--- What the task asks ---
When you reach the line containing "Choose Admin Tools", include it and stop; until then, return each line of the material exactly, starting with the first.

Top of Data in this exercise

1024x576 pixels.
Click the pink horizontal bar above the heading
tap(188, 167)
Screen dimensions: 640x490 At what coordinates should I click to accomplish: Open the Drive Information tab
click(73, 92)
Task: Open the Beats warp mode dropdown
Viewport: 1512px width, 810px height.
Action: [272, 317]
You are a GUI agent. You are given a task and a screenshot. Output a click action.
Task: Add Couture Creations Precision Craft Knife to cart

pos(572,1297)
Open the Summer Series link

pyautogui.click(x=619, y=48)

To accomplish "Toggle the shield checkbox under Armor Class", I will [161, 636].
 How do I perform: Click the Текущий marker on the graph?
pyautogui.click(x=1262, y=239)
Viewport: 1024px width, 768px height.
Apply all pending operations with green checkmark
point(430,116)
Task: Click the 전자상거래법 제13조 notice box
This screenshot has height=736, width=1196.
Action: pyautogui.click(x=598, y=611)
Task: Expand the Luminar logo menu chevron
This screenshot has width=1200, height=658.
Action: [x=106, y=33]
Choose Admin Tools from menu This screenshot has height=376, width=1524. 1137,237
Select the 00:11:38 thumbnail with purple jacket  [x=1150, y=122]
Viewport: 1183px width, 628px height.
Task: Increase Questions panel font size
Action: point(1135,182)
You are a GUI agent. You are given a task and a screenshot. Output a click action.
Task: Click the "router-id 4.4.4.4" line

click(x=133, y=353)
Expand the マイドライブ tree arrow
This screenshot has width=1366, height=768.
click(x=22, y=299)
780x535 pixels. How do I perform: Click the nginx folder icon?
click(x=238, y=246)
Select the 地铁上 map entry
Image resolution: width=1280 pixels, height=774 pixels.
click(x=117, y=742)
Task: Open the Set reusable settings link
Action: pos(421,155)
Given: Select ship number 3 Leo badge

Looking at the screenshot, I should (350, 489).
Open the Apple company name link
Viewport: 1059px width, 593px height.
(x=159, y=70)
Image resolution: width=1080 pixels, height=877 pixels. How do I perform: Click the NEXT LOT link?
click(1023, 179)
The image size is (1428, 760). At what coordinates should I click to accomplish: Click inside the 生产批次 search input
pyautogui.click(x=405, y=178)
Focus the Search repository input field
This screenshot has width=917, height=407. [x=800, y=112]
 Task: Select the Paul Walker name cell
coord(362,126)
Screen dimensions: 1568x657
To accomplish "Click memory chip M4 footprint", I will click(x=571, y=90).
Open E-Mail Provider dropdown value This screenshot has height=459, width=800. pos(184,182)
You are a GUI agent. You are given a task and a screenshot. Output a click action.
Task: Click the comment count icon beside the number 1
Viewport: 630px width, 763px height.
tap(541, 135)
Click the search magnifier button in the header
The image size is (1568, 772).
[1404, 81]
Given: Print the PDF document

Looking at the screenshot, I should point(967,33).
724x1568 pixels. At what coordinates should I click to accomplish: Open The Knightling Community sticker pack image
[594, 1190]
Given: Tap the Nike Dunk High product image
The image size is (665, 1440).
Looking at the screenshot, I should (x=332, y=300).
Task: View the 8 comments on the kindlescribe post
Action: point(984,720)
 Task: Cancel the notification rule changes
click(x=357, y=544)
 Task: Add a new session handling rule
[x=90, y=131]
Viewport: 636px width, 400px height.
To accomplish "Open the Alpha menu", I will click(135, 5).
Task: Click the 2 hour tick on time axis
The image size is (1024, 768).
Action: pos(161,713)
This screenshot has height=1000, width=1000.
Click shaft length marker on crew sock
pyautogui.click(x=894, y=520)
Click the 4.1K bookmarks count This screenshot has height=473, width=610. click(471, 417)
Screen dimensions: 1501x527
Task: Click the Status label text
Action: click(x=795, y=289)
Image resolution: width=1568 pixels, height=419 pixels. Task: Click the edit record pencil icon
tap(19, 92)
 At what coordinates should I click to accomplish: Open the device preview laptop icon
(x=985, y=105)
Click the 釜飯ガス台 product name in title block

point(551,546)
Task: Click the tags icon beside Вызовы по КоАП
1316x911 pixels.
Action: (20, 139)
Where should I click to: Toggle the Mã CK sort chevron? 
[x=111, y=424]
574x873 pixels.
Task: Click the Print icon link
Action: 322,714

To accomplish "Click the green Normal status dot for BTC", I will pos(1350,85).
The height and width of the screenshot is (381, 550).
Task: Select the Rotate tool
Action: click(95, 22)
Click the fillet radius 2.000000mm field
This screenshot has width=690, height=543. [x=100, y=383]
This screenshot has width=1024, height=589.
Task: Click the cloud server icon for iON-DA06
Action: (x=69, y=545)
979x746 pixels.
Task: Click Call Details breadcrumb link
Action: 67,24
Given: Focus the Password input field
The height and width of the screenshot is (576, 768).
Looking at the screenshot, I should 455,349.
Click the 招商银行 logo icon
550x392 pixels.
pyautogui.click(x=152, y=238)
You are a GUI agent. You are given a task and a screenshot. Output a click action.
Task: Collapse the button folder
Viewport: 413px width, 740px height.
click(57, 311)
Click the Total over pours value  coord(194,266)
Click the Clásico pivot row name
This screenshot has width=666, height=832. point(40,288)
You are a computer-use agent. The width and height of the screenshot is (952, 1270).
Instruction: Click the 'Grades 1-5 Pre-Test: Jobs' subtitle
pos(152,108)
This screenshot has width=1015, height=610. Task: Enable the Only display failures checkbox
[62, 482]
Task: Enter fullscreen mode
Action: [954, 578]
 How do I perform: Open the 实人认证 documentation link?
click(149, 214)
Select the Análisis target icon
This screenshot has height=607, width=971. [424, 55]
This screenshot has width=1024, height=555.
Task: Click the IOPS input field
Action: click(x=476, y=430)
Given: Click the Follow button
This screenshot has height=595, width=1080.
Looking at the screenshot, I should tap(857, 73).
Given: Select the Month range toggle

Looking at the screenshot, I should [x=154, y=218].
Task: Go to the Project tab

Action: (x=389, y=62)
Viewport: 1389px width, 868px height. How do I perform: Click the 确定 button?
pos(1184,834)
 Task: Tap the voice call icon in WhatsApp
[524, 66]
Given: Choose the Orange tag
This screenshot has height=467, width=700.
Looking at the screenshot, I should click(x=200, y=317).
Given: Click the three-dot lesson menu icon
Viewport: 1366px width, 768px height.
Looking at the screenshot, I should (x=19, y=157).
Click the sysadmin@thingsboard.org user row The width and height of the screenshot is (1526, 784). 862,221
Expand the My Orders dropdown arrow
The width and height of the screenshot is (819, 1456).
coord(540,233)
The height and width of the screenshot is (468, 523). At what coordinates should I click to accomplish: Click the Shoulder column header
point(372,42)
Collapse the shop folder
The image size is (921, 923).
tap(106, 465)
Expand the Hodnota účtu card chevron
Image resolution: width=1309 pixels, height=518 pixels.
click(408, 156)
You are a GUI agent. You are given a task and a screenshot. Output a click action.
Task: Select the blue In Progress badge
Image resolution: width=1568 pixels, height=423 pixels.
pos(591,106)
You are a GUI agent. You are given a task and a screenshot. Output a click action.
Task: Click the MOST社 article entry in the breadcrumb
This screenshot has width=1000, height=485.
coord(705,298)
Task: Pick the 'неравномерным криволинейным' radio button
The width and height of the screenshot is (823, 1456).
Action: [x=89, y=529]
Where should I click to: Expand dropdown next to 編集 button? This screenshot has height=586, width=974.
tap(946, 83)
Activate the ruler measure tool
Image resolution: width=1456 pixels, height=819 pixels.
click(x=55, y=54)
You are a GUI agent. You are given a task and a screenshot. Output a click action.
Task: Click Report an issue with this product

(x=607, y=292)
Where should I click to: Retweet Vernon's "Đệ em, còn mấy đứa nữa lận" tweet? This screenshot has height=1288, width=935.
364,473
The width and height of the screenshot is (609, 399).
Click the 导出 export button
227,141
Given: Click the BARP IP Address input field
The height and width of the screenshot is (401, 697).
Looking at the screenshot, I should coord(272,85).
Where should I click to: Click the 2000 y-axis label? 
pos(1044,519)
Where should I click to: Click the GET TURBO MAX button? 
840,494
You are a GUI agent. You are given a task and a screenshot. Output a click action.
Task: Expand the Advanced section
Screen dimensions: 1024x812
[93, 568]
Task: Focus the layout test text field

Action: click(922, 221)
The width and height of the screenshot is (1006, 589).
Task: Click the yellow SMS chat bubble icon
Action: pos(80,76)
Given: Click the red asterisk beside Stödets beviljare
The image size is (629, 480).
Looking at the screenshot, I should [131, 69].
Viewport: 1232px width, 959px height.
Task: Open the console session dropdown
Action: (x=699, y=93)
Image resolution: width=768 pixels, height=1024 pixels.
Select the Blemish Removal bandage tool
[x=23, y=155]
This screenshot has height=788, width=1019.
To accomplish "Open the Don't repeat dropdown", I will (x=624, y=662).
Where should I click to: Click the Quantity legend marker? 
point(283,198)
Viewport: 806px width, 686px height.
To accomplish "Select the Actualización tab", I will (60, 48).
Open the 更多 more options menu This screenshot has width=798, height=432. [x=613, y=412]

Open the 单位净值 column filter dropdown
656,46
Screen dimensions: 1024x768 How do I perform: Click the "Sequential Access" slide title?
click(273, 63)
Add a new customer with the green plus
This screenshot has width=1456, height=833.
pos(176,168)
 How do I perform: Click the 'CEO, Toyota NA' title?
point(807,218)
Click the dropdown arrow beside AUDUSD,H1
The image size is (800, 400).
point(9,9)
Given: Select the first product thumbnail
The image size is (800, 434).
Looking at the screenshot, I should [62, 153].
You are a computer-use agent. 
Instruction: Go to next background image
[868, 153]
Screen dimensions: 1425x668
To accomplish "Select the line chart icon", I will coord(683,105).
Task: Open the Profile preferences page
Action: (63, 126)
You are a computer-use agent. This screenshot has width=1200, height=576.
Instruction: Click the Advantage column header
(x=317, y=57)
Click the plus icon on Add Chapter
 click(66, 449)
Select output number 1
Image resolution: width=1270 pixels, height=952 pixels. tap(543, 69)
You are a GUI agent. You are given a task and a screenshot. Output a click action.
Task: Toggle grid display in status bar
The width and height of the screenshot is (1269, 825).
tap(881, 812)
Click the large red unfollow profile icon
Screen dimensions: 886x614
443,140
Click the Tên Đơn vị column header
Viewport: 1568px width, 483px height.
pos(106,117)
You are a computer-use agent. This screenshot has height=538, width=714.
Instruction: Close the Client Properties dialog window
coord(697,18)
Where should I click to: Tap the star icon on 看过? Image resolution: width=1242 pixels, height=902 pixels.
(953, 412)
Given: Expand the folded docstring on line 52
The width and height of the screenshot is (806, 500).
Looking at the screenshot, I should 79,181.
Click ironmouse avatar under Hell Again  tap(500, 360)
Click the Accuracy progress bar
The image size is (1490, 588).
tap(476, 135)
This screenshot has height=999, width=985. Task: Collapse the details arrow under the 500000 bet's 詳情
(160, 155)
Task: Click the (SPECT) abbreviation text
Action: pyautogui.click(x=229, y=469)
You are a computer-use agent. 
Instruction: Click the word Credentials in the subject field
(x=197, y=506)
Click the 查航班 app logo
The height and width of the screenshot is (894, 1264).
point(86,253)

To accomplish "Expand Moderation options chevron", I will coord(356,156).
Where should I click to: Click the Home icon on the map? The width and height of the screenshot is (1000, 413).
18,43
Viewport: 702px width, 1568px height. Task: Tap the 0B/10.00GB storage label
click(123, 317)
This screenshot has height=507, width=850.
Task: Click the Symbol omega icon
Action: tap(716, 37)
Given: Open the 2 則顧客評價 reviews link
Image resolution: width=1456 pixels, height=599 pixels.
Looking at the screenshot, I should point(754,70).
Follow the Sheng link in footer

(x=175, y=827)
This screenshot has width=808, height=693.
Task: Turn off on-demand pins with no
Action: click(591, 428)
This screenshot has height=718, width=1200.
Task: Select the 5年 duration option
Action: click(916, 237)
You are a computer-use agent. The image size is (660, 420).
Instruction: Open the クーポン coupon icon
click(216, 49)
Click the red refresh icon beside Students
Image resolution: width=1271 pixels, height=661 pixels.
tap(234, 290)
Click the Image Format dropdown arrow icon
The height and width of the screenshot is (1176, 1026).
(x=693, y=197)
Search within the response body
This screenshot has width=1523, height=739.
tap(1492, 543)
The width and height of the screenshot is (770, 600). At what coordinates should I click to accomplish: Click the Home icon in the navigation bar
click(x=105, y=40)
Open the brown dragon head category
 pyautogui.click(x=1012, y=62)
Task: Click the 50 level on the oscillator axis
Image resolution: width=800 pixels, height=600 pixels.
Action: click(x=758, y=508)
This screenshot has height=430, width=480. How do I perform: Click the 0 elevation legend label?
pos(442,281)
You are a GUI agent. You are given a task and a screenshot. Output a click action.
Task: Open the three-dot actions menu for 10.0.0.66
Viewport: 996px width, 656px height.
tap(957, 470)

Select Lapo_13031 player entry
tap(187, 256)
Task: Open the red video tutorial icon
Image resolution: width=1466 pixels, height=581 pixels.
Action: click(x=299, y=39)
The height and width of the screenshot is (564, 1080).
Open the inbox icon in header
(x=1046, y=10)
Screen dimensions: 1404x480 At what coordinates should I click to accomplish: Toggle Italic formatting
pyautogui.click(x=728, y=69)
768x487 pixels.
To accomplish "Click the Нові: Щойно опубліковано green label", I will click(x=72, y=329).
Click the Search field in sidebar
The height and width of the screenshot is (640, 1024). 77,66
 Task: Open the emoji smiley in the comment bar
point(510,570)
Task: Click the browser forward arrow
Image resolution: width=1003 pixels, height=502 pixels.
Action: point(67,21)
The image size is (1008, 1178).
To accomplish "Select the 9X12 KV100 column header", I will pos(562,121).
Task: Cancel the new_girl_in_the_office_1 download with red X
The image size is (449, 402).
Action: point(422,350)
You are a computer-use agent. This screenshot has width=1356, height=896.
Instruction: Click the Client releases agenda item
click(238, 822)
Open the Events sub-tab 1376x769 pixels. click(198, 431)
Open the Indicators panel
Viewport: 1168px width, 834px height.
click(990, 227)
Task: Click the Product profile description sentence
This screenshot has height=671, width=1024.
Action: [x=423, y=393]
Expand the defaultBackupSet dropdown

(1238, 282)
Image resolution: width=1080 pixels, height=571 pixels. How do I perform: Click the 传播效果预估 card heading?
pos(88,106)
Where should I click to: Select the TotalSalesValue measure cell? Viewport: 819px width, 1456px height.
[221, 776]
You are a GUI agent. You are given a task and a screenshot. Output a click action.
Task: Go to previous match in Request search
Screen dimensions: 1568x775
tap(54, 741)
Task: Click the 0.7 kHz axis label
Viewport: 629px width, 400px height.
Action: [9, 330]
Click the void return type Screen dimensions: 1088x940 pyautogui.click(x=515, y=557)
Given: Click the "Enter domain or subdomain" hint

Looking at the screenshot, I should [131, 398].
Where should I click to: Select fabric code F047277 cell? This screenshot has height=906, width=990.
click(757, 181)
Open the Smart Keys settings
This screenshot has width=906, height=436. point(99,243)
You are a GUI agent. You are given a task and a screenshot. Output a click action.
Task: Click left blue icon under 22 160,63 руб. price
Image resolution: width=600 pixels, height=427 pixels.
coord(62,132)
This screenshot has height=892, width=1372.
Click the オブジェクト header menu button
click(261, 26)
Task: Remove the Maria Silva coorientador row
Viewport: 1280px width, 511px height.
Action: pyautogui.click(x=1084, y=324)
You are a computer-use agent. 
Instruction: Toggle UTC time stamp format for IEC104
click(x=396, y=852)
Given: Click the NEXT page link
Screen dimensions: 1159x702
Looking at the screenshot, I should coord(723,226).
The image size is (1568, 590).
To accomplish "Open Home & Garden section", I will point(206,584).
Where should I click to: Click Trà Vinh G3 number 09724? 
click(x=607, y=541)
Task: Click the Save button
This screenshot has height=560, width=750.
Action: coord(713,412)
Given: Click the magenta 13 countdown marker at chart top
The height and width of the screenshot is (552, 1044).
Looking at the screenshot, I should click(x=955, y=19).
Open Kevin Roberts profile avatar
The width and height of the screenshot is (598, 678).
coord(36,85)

Bottom of Data in this exercise

--- Exercise output ---
1024x576 pixels.
Click the pink horizontal bar above the heading
tap(188, 167)
Screen dimensions: 640x490 At what coordinates should I click to accomplish: Open the Drive Information tab
click(73, 92)
Task: Open the Beats warp mode dropdown
Viewport: 1512px width, 810px height.
Action: [272, 317]
You are a GUI agent. You are given a task and a screenshot. Output a click action.
Task: Add Couture Creations Precision Craft Knife to cart

pos(572,1297)
Open the Summer Series link

pyautogui.click(x=619, y=48)

To accomplish "Toggle the shield checkbox under Armor Class", I will [161, 636].
 How do I perform: Click the Текущий marker on the graph?
pyautogui.click(x=1262, y=239)
Viewport: 1024px width, 768px height.
Apply all pending operations with green checkmark
point(430,116)
Task: Click the 전자상거래법 제13조 notice box
This screenshot has height=736, width=1196.
Action: pyautogui.click(x=598, y=611)
Task: Expand the Luminar logo menu chevron
This screenshot has width=1200, height=658.
Action: [x=106, y=33]
Choose Admin Tools from menu This screenshot has height=376, width=1524. 1137,237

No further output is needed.